Hi Christopher, --- christopher baus <christopher@baus.net> wrote: <snip>
I do think that Arkadily has a point. For better or worse, much of the programming world has been trained to think about sockets synchronously, and eventually boost/C++ should address this.
But the question is how this should be addressed :) I happen to think that the fact many people have been trained to think about sockets synchronously is most definitely for the worse. Of course there are situations where synchronous is more appropriate than asynchronous, but it's the lack of awareness of asynchronous as an alternative that can lead to inferior design choices.
When that happens it would be nice to use the same fundamental types presented in asio, and these users shouldn't have to know about demuxers.
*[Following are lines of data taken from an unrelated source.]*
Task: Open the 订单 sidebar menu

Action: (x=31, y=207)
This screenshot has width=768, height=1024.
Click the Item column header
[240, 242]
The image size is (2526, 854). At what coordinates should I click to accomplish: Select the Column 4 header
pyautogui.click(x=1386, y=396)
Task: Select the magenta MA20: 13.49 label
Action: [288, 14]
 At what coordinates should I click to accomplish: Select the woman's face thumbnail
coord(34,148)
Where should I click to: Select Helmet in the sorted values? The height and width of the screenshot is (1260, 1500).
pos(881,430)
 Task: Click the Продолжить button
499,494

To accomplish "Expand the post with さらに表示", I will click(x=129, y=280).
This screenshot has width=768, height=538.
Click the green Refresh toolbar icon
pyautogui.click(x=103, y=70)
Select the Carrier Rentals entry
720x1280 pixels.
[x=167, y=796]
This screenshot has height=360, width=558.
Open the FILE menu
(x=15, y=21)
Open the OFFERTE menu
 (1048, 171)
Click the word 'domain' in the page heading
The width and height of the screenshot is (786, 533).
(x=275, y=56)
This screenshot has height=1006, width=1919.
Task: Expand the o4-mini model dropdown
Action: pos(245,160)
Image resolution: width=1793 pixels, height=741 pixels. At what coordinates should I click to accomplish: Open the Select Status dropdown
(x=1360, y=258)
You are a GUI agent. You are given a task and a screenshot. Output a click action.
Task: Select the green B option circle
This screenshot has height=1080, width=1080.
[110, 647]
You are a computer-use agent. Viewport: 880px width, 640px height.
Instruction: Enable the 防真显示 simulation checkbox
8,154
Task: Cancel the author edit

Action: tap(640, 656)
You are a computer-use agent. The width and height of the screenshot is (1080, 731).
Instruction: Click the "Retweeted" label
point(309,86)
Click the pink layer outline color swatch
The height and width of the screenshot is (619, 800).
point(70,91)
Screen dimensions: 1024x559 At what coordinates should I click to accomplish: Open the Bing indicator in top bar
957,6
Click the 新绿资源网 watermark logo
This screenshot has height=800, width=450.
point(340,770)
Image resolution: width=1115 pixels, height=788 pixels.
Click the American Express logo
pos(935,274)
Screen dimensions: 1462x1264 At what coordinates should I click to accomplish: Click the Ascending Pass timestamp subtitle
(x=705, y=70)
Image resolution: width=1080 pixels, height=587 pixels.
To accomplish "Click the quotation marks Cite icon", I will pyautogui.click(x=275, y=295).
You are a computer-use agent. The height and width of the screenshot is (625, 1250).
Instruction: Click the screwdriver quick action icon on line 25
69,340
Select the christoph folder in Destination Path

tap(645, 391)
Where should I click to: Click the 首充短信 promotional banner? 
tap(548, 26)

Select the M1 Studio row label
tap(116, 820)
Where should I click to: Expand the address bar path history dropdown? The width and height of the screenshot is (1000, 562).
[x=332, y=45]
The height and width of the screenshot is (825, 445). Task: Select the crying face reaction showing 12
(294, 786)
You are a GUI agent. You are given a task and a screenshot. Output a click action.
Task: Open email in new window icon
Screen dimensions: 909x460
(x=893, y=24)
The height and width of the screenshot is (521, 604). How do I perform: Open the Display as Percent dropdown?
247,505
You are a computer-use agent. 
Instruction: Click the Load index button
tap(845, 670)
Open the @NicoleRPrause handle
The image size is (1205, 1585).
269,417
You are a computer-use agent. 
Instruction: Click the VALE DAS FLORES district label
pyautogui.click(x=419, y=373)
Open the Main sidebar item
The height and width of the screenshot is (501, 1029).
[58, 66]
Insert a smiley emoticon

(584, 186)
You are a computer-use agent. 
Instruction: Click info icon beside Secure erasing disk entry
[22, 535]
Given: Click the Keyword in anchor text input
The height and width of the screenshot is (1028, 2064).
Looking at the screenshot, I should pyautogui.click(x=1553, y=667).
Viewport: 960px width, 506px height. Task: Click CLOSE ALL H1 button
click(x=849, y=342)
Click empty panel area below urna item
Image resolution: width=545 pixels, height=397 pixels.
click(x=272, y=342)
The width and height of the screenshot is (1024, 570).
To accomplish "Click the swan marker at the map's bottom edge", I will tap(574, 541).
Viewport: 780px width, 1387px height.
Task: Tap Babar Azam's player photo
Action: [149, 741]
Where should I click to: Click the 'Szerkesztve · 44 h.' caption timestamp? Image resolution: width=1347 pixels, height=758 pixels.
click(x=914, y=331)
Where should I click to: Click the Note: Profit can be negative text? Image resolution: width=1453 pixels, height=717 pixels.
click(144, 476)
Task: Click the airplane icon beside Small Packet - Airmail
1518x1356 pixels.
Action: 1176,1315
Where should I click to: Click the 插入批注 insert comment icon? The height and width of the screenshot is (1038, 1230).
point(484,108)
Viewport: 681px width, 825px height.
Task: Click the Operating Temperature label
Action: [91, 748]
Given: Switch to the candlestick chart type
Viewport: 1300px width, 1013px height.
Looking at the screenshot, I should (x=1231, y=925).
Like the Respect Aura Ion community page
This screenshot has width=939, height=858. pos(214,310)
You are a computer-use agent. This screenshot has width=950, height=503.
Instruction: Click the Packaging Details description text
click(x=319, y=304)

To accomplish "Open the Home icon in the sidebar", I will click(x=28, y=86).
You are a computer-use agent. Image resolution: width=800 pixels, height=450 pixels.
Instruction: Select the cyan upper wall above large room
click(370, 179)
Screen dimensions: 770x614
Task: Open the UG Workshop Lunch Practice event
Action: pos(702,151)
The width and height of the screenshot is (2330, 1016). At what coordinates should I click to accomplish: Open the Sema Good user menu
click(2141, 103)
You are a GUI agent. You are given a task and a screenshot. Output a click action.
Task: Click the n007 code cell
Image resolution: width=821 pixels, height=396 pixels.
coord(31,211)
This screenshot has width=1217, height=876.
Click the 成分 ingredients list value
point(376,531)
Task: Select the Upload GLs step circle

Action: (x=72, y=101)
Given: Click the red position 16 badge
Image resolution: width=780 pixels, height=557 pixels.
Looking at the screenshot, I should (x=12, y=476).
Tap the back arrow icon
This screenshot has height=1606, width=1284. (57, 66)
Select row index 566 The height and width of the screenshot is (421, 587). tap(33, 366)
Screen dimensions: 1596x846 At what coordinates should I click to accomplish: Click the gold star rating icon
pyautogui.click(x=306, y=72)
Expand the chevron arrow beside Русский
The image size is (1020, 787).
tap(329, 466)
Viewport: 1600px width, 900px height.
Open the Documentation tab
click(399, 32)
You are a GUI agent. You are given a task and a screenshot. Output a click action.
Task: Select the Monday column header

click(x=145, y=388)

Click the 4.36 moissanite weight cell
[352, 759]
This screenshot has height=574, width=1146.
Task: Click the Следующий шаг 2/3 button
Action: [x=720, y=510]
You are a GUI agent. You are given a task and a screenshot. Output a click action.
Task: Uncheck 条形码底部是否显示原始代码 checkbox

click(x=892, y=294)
With asio, I was hoping to make asynchronous operations as natural and easy to use as possible, compared to their synchronous counterparts. I think that providing a synchronous-only socket interface is counterproductive. It reinforces the notion that synchronous operations are somehow more useful for the ordinary programmer, and that asynchronous is hard and best left in the realm of the networking guru.
I just want to point out that async reading and writing could be a function of an async I/O demuxer and not the socket itself. The socket could be passed to the demuxer and not vice versa.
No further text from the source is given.